The UN refugee agency and partner agencies have sent assessment missions to the volatile border areas between Liberia and Côte d'Ivoire in hope of resuming assistance soon for tens of thousands of people who have been cut off from humanitarian aid after a recent upsurge in fighting.
29 April 2003
An Afghan Turkmen family leaving their half-finished home in Wah near Islamabad.

HARPER, Liberia, April 29 (UNHCR) - With tensions easing slightly in the last two weeks, the UN refugee agency has gradually returned to Liberia's border areas with Côte d'Ivoire, where tens of thousands of people have been cut off from humanitarian aid following a series of violent attacks in eastern Liberia.

On Tuesday, UNHCR joined a World Food Programme (WFP) boat from the Liberian capital of Monrovia to the southern coastal town of Harper to deliver some relief items, light vehicles and fuel for refugee operations there. The transit centre at Harper hosts thousands of refugees and West African migrant workers who had fled the conflict in Côte d'Ivoire.

Following a security assessment mission last week, UNHCR and WFP have also started two weekly flights to Harper to deliver some relief supplies and to facilitate staff movement. A UNHCR senior emergency co-ordinator arrived in Harper on Monday to further assess the needs of refugees there.

The refugee agency, along with many other relief agencies, had pulled out most of its staff from the volatile border areas in the wake of renewed fighting in eastern Liberia and western Côte d'Ivoire.

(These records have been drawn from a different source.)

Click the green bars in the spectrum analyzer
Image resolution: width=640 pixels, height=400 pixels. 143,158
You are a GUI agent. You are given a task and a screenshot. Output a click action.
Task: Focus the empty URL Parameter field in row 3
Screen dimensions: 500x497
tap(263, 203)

As the fighting eased somewhat in eastern Liberia, UNHCR and WFP last week sent a mission to Saclepea and distributed food to a transit camp for some 800 Ivorian refugees and West African nationals. The team left on Sunday after receiving news about renewed fighting in the neighbouring town of Tappita.

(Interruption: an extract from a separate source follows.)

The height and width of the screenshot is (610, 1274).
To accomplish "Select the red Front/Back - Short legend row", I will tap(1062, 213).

A separate mission by UNHCR and German aid agency GTZ was sent to Saclepea to evaluate security and road conditions. The team examined conditions in the camp, including some shelters that had been damaged by heavy rainstorms. They also heard reports by Liberian officials that more Ivorian refugees had crossed into Liberia recently and that more displaced Liberians were arriving in Saclepea from Ganta, further north, where fierce fighting has been raging.

UNHCR is looking to focus its relief efforts in Harper, where it has set up a new camp with 200 shelters that the refugees have started moving into. If necessary, the site can be expanded to accommodate up to 50,000 people.

"We hope that refugees and other people displaced by fighting in the area will now attempt to reach Harper upon hearing that assistance is available there," said UNHCR spokesman Kris Janowski at a press briefing in Geneva on Tuesday.

Close to 100,000 people - a mix of Ivorians, Liberians and other West African nationals - have fled into Liberia since the Ivorian conflict spread to western Côte d'Ivoire in November last year.